— Begin Text excerpt —

Some Jewish Voice for Peace Members Worry About Workplace Reprisal
At the group’s biannual gathering—which the Israeli government condemned as a “hate conference”—some attendees are concerned about retaliation for their Palestinian solidarity work.
Eli Massey
From March 31 to April 2, approximately 1,000 people gathered in Chicago at the Hyatt Regency McCormick Place convention center for the biannual national membership meeting of Jewish Voice for Peace (JVP), a human-rights group that supports “security and self-determination for Israelis and Palestinians” and opposes the Israeli occupation. (Note: This author is a member of JVP Chicago and volunteered at the conference.)
The conference featured an array of speakers (including Linda Sarsour, Rasmea Odeh, Judith Butler), panels and discussion groups. One sole protester from J Street, a liberal pro-Israel organization, turned up, and StandWithUs, a right-wing, pro-settlement, pro-Israel organization held a vigil in a suite at the same hotel as the JVP conference. Both made clear their dissatisfaction that Odeh was speaking.
In the days leading up to the gathering, JVP was criticized in the Chicago Tribune and elsewhere for hosting Odeh, a Palestinian-American community organizer who had been convicted in an Israeli military court for her alleged involvement in a 1969 bombing. (JVP responded to these allegations here and here.)
The coals were further raked when, days before the convening, the Israeli government condemned the conference as a “hate conference” and denounced a handful of high-profile participants, whose names were nearly all misspelled.
Because of the immense media coverage and the enflamed political tensions around this issue, some individuals were reluctant to speak publicly about attending the conference.
At past conferences, individuals who didn’t want to be photographed would indicate so with a green sticker on their name tag. This year, however, the organization ditched that approach. “Providing no-photo stickers felt like an outdated recreation of the climate of fear and political silencing that people experience in other political spaces,” says Naomi Dann, JVP media program manager. She explains that the conference’s goal was “to create a space where people could be their full political selves confidently.”
Dann cited the unprecedented size of the gathering, the “growing support for Palestinian rights” and the Boycott, Divestment, and Sanctions (BDS) movement as evidence that these political positions are “much more widely accepted” these days.
While the vast majority of conference participants seemed to agree with Dann’s assessment, some, aware of the potential consequences that their attendance at the conference might have in their professional life, agreed to speak with In These Times only on the condition of anonymity. (To be clear, these individuals were not representative; most of the people in attendance did not express concern about workplace retaliation.)
One conference-goer, a 30-year-old PhD student at a university in the Midwest, hopes to enter the teaching market in the near future.
He worries that his activism would make it more difficult for him to get and keep a teaching position, but expresses ambivalence about not being more public with his Palestinian solidarity work. “I don’t totally know where I stand. I’m sort of public and sort of not,” he says. “It’s a real contradiction, because the work that we do is all about getting ideas out there.”
The student understood that the anxiety he and others in the academy felt “undermines the purpose of our universities.” For example, he admits self-censoring his academic work.

— End Text excerpt —
— Begin Supplied data —

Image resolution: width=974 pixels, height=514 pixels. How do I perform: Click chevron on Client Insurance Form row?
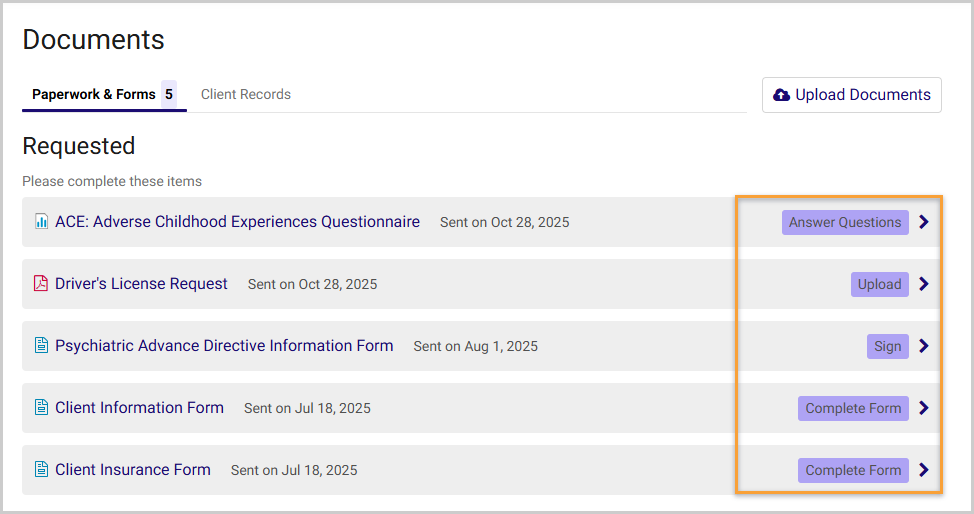[x=924, y=470]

— End Supplied data —

### Challenges
A - In the article on Jewish Voice for Peace above, could you transcribe everything from "Some Jewish Voice" down to "at the conference.)"?
B - Using the Jewish Voice for Peace article above, answer these:
(i) About how many people gathered in Chicago for the meeting?
(ii) At past conferences, how did individuals indicate that they didn't want to be photographed?
(iii) How old is the PhD student who spoke on condition of anonymity?

### Solutions to the problems
A -
Some Jewish Voice for Peace Members Worry About Workplace Reprisal
At the group’s biannual gathering—which the Israeli government condemned as a “hate conference”—some attendees are concerned about retaliation for their Palestinian solidarity work.
Eli Massey
From March 31 to April 2, approximately 1,000 people gathered in Chicago at the Hyatt Regency McCormick Place convention center for the biannual national membership meeting of Jewish Voice for Peace (JVP), a human-rights group that supports “security and self-determination for Israelis and Palestinians” and opposes the Israeli occupation. (Note: This author is a member of JVP Chicago and volunteered at the conference.)

B -
(i) Approximately 1,000 people.
(ii) With a green sticker on their name tag.
(iii) 30.